**** Excerpt
The Glamour Chase is a book in the Doctor Who New Series Adventures collection, and is the sixth novel to feature the Eleventh Doctor. It saw the reappearance of the Glamour which debuted in Ghosts of India.

Plot
An Archaeological dig in 1936 unearths relics of another time... and, as The Doctor, Amy and Rory realise, another place. Another planet. But if Enola Porter, noted adventuress, has really found evidence of an alien civilisation, how come she isn't famous? Why has Rory never heard of her? Added to that, since Amy's been traveling with him for a while now, why does she now think The Doctor is from Mars? As the ancient spaceship re-activates, the Doctor discovers that nothing and no-one can be trusted. The things that seem most real could actually be literal fabrications - and very deadly indeed. Who can the Doctor believe when no one is what they seem? And how can he defeat an enemy who can bend matter itself at its will? For the Doctor, Amy and Rory - and all of humanity - the buried secrets of the past are very much a threat to the present.
********
Problem statement ::
In the passage about The Glamour Chase, which earlier book marked the first appearance of the Glamour?
**** Recorded data
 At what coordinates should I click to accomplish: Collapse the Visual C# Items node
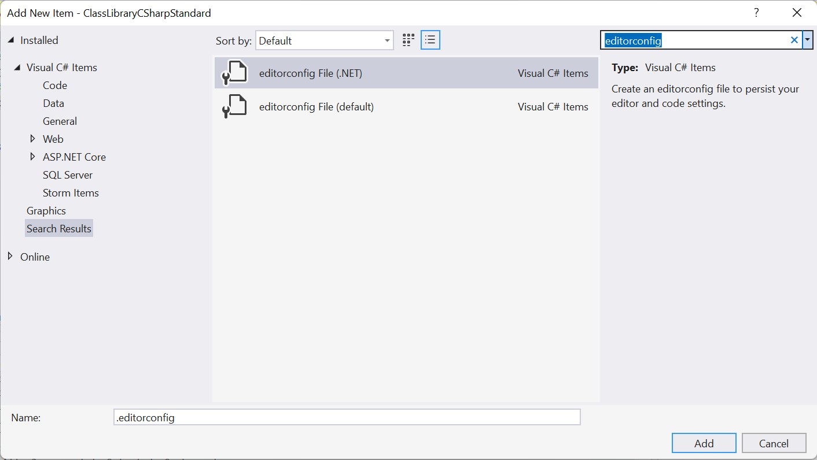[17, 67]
********
**** Recorded data
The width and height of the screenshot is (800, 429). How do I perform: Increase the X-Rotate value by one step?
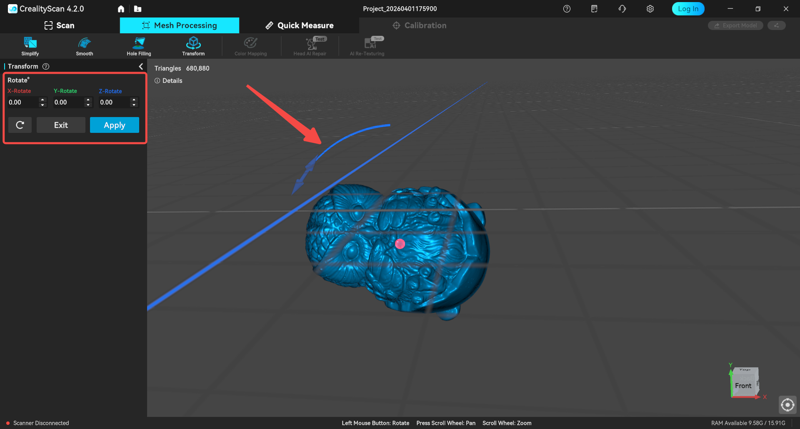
********
Task solution ::
Ghosts of India